The Myops and Reality April 19, 2011

Once there were some people who were quite myopic. Still, they got around just fine by getting up very close to things and kind of feeling around.

One day the group of them saw a vast, ill defined shadow against the vague blue sky. As they approached it each saw something different. One saw, and eventually felt, a rough writhing tube of some sort stretching upward and dripping something like snot. Another found a solid pillar that she could not reach around and which rose into ill focused haze. A third saw hazily, but could not reach, a small wiggling worm-like object. Each could report to the others what he or she saw or felt, but none were tall enough, or had sharp enough vision, to see what held them together, or if indeed they were part of the same vast object. By moving around a bit they could even share each others experiences.

Strangly, there would sometimes be a blast from the heavens like a trumpet, and suddenly all the objects would move away too quickly to follow. It might be days before the myops found them again. They were always together,  and yet the myops simply couldn’t, individually or as a group, see what connected them, or even if there was something that connected them.
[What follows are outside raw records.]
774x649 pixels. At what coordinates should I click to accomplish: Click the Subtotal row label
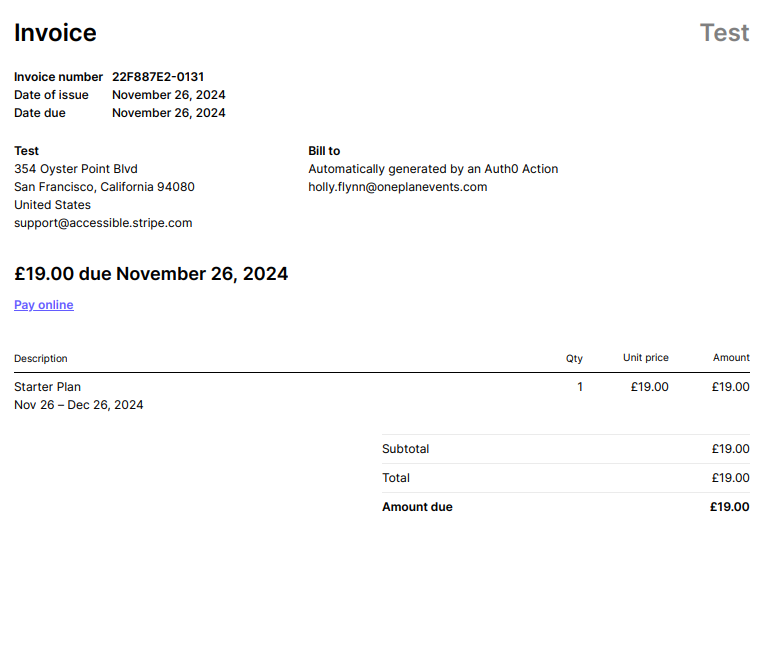point(405,449)
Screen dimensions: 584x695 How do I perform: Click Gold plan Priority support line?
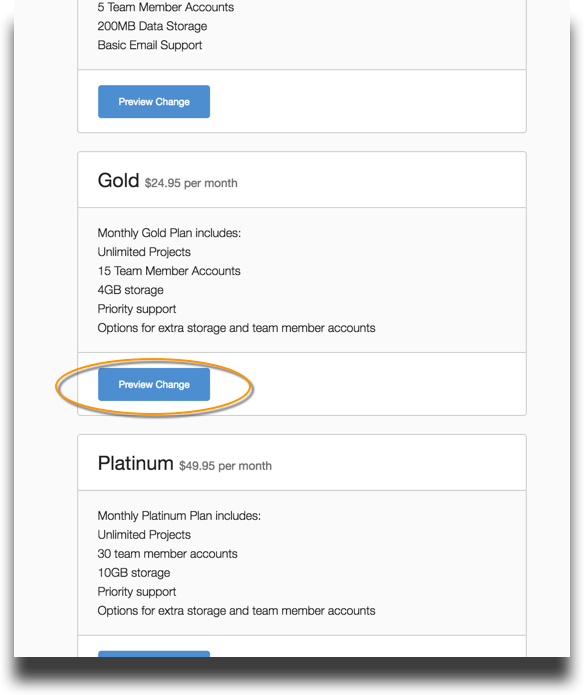[x=136, y=309]
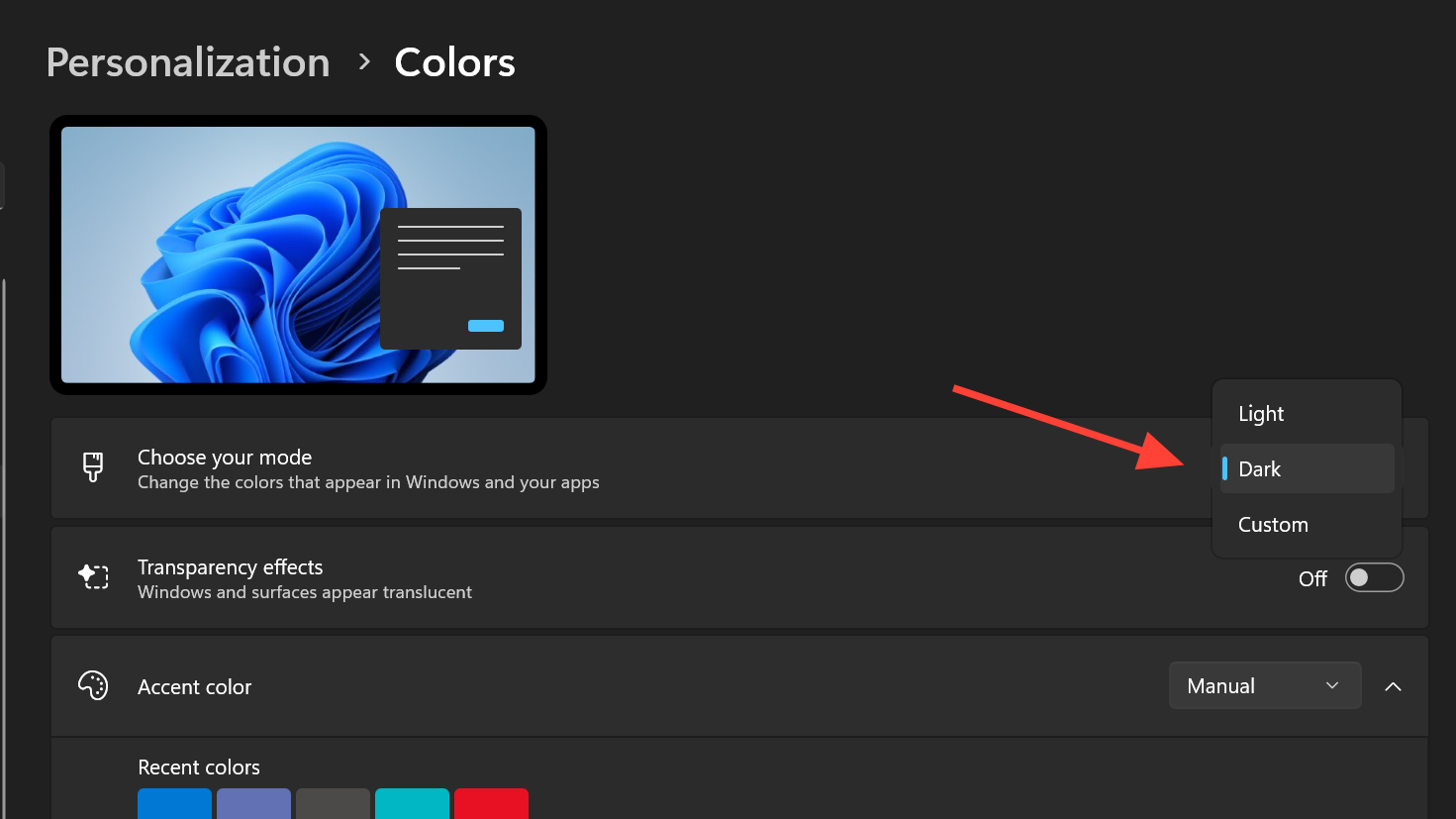The height and width of the screenshot is (819, 1456).
Task: Click the Choose your mode row title
Action: point(225,458)
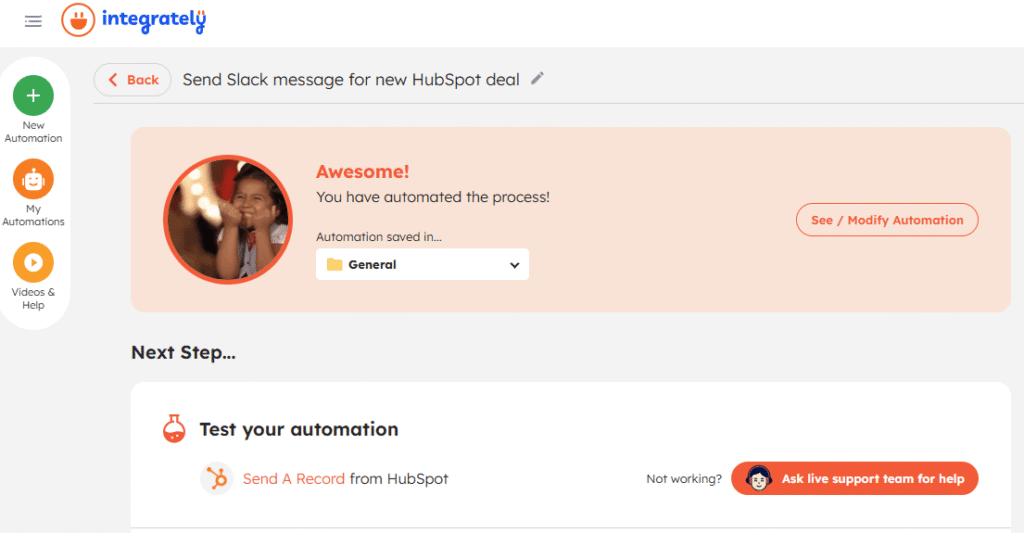
Task: Expand the General folder dropdown
Action: coord(422,265)

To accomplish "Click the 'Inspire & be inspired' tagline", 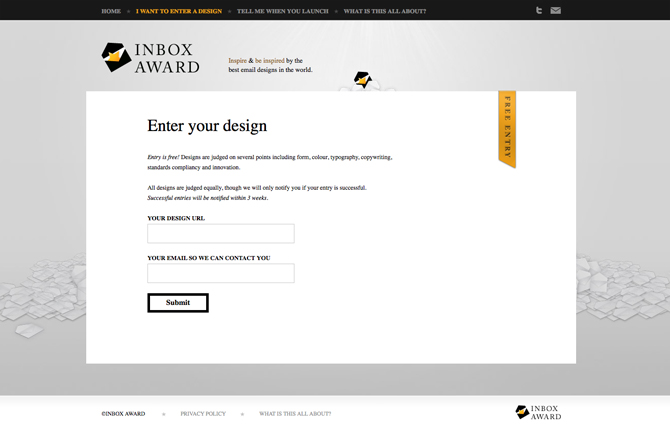I will coord(270,65).
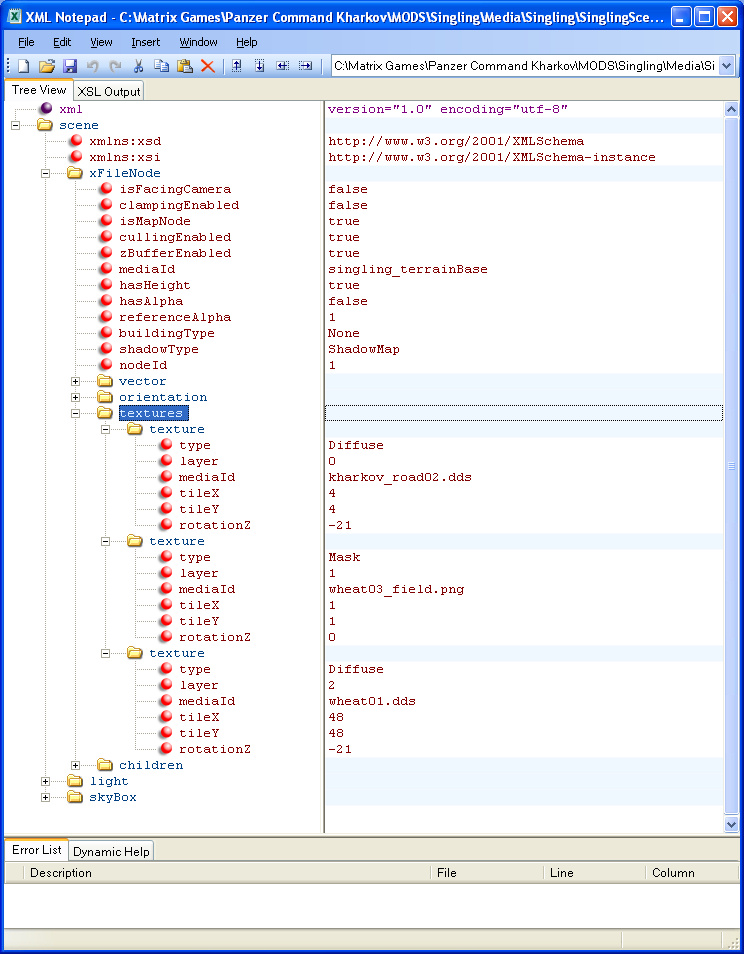Open the Insert menu
Image resolution: width=744 pixels, height=954 pixels.
point(145,42)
Of course this all engendered much speculation. Some of the myops would try squinting and jumping to get some vision of the whole, but to no avail. Eventually some of them gathered other myops into sects; some were devoted to understanding the wiggly worm, some to the writhing tube, and some to the solid pillar. Quite a few devoted themselves to squinting and jumping. And some looked forward to the trumpet blast that would, at least for a time, signal that these objects of devotion have moved off, leaving the myopic people, for at least some time, to look at, and out for one another.